In this study, when the sediment is in the ambient medium of urea flow, the viscosity of the sediment medium is significantly higher than that of deionized water at this time. The viscosity of the fluid increased with the increase of urea content at different sediment contents, and the presence of sediment also promotes the growth rate of nitrogen on viscosity. We speculate that when the sediment content increases, the distance between sediment particles decreases, affecting the van der Waals forces and the double electric layer repulsion on the particle surface, leading to an increase in the internal friction of the fluid [26,43]. Consistent with our hypothesis (i), we found that the viscosity coefficient of the fluid increased as a power law with increasing nitrogen concentration and sediment concentration (Figure 4). The results are in agreement with similar experiments conducted by many other authors [44,45,46]. The viscosity coefficient was influenced by the nitrogen concentration, sediment particle content, and particle size distribution, and can be attributed to the flocculation of particles. As the sediment concentration increases, fine viscous particles accumulate in the water column and flocculate, forming flocculent agglomerates and reticulation [24,47]. At low sediment levels, fluid flow involves only the effect of sediment particles on the fluid. As the sediment content increases, the distance between sediment particles decreases, and fluid movement involves movement between sediment particles [48]. In addition, as the sediment particles increase, the contact area between the nitrogen-containing flow and the sediment particles increases significantly, which enhances the internal friction of the sediment–nitrogen mixture and further increases the viscosity of the fluid.
In reality, the transport form of nitrogen with erosive sediment varies from one time and place to another, and in order to unify the standard, all the samples used in this study were mixed in time before the experiment, which does not involve the effect of nitrogen form. we aimed to provide a general approach to researching the effect of nitrogen on the viscosity of the erosive sediment-laden flows. As for the study of the effect of nitrogen morphology on erosive flows, it will be further analyzed in other studies.

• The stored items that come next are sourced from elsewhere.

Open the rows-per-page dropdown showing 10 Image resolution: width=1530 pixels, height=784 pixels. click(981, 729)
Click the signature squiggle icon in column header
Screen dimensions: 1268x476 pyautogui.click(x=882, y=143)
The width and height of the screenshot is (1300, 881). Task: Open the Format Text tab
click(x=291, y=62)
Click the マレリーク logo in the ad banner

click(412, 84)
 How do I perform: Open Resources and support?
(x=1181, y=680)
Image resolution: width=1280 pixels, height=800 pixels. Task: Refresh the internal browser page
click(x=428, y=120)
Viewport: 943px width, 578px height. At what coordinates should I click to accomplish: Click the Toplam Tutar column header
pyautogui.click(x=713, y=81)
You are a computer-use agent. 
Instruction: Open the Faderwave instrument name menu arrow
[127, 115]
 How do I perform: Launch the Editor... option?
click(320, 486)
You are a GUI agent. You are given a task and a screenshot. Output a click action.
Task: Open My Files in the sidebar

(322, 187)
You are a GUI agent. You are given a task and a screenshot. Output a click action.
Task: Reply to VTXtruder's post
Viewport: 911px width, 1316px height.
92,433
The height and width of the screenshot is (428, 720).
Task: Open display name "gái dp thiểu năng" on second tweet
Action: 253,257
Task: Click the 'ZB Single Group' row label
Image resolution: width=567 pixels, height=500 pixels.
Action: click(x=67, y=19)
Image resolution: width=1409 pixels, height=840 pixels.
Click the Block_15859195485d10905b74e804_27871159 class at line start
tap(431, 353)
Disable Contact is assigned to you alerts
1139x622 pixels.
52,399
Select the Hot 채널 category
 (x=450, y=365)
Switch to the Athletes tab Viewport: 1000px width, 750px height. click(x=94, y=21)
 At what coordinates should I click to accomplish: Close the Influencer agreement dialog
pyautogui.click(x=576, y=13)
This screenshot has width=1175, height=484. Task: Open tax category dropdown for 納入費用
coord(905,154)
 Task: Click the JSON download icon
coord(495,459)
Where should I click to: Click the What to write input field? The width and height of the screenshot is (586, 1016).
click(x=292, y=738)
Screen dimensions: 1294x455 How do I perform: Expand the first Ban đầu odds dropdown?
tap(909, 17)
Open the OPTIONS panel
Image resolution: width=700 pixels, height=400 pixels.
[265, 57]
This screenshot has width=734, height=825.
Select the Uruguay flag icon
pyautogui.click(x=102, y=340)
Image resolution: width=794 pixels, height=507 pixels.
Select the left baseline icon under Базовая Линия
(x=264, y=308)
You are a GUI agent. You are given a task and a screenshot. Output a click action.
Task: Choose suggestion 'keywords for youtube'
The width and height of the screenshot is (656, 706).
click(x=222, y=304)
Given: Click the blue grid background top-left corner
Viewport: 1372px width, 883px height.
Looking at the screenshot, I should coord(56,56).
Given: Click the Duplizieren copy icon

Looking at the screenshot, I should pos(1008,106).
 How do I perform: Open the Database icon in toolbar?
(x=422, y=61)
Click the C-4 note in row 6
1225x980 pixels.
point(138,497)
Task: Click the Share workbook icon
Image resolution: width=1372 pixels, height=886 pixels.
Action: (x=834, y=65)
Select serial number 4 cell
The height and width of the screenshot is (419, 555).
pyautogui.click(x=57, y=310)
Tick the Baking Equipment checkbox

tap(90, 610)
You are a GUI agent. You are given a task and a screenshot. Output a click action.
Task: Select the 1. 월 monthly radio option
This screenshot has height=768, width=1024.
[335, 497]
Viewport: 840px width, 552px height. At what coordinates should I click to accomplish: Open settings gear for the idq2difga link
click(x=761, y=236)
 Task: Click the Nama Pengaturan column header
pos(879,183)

4.2. Calculation Model of Viscosity Coefficient of Nitrogen–Sediment Suspension

As mentioned above, the effect of nitrogen on the viscosity of sediment-bearing flow is well established. However, this conclusion lacks quantitative understanding, and the existing formula for calculating the viscosity coefficient of sediment-laden flows can hardly reflect the reality of nitrogen blending in sediment-laden flows. Assuming that we do not consider the effect of nitrogen on the viscosity of sediment-laden flow and continue to use the calculation method of the viscosity coefficient of sediment-laden flow for the study, the results are significantly different from the actual situation, as shown in Figure 10, which is also in line with our hypothesis (ii). Therefore, it is necessary to propose an expression of the viscosity coefficient that can adequately reflect the sediment–nitrogen mixed flow.
The relative viscosity coefficient equation derived in this study integrates the effects of nitrogen concentration, sediment concentration, sediment particle, temperature, etc. In terms of model structure, Equation (7) was proposed based on the assumption of Einstein’s low concentration, non-viscous, homogeneous sediment solute [15,49]. Moreover, after adding the factor of nitrogen concentration, the effective concentration coefficient of sediment flow K’ and the coefficient m of nitrogen flow were analyzed to obtain a more general expression for the viscosity coefficient of erosion flow. In addition, when the fluid only contains sediment, the model is generally consistent with the model proposed by Fei et al. for calculating the viscosity of a high-concentration sediment suspension [23]. When both the nitrogen concentration and the sediment content are zero, the calculated value of the model is equal to 1, which is consistent with the relative viscosity coefficient of deionized water, and the equation is well structured and can be used for sediment flows, nitrogen flows, and their mixed flows.
In terms of the accuracy of the model calculation, we used the measured data from Yan’an, Lugouqiao, Huayuankou, and Poyang Lake to compare with the calculated values of the viscosity equation derived in this paper (Figure 9), and there is little numerical difference between them. This result also indicates that the viscosity calculation model is applicable in the range of sediment particle size from d < 0.001 mm to d = 0.16 mm, and the volume concentration of the test Cv = 7.6~43.5%. Due to the limited validation information and mostly rheological test results of sediment-laden flow, the validation with the addition of nitrogen needs to be further enhanced to make the computational model more widely applicable.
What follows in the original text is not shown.